Many hospitals today are employing ethicists. These ethicists are doctors who are employed to "help" families faced with end-of-life issues work through the emotional mine field of decision making . While at times, these decisions may seem clear, they become muddled when the ethicist is called in on behalf of the hospital to meet with the families because the patient's care has become long and costly...those high ticket patients whose hospitalizations have languished over long times, without an end in sight....these are patients who have become respirator dependent after a catastrophic event like a heart attack or stroke, who have had multiple complications after emergency major surgery or who have multiple comorbid conditions complicating what otherwise would have been a much simpler procedure. Many of these patients have Medicare or Medicaid and the reimbursement for their care is low. Many of these patients are patients for whom the hospital will have to eat large amounts of the bill. The growing use of the ethicist physician is in some ways a disturbing trend that could become more widely used in a government health system where rationing of resources must, by default, be used.

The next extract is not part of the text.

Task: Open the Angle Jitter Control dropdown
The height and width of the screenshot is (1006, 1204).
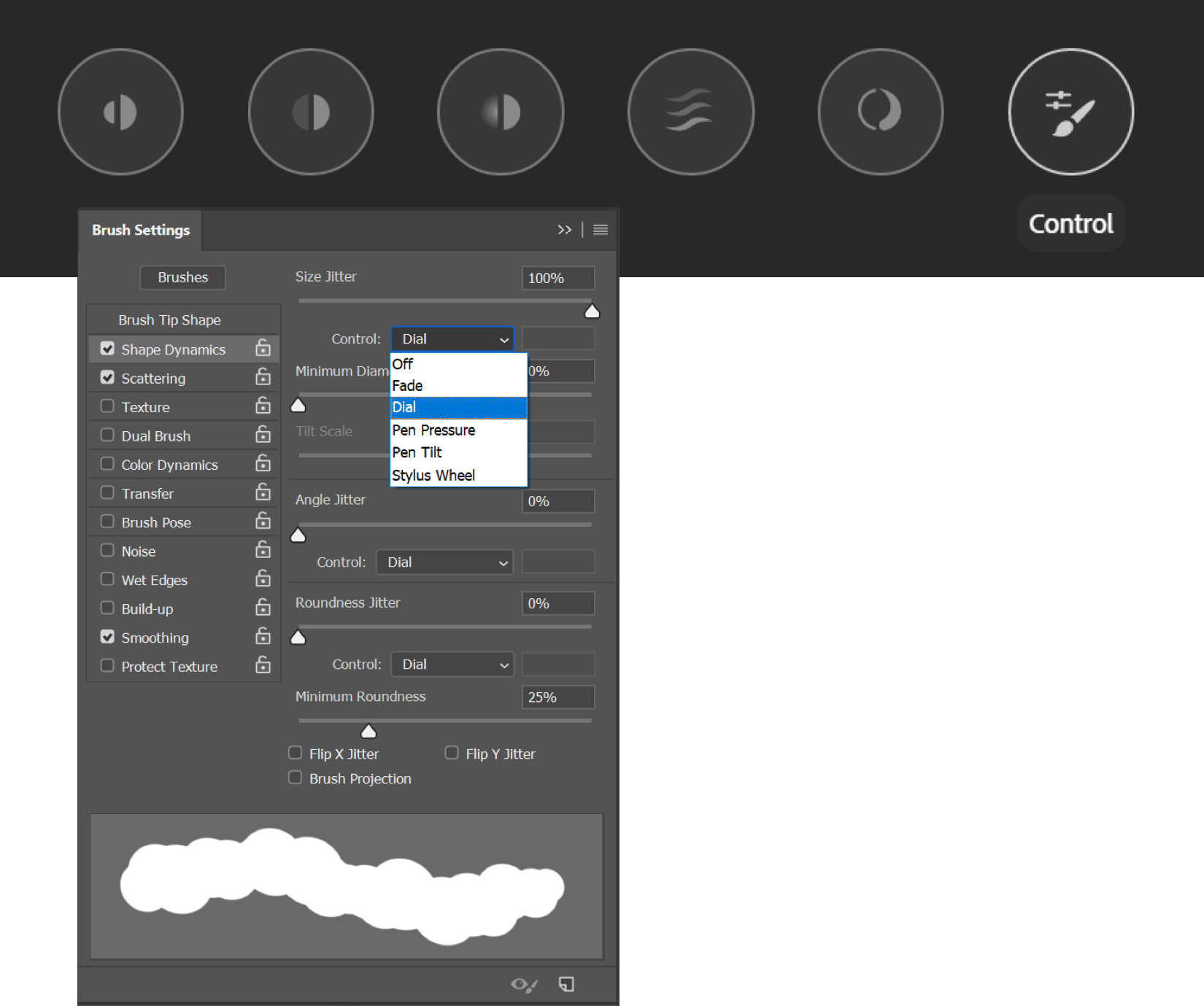Action: 444,562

What better group to ration but the "big ticket" patient who is burning through resources without an end in sight. The ethicist can be used to gently "help" the family see the folly of continuing the fight for an unworthy life and justify withholding of supportive measures. Where the line is to be drawn is anyone's guess, but it could well be a line that moves depending on the number of people to be served and the amount of resources available. Is a preemie's stay in the NICU justified? How about a 60 year old patient who needs coronary artery surgery? What if that same patient also is obese? What if that patient also has Type II diabetes? Where is the line drawn when a patient has a hip fracture or needs a hip replacement? What about a 300 pound woman who needs knee replacement due to wear and tear from chronic obesity? And where do organ transplants fall in the rationing plan? What about infertility treatments?

We have the best health care system in the world and we serve people from many countries who come here to have their medical care because they can't get it in a timely manner in their own countries. This has to say volumes about the present state of health care in America. Fixing it, like we have just "fixed" Chrysler and GM, will put government bureaucrats in charge of what you can get, where you can get it and when you will be able to get care. What will government single payer health care do to the access to drugs? Will we be regimented to a strict formulary where one medication fits all? As a resident, I trained in the City and County Hospitals where there was a government formulary and the number of medications available for our patients was severely limited. For example, there was one hormonal replacement medication. There was one brand of birth control pills available to patients. There were charcoal pills for post-op gas relief. If they worked, it was fine, but if not, too bad.

I hardly think that this kind of regimentation will be acceptable to the vast majority of American consumers who are accustomed to individualized treatment for most conditions and are accustomed to rapid access to expensive technology and diagnostic tests, but unless we wake up and smell the coffee, this could be your lot in life in the not too distant future.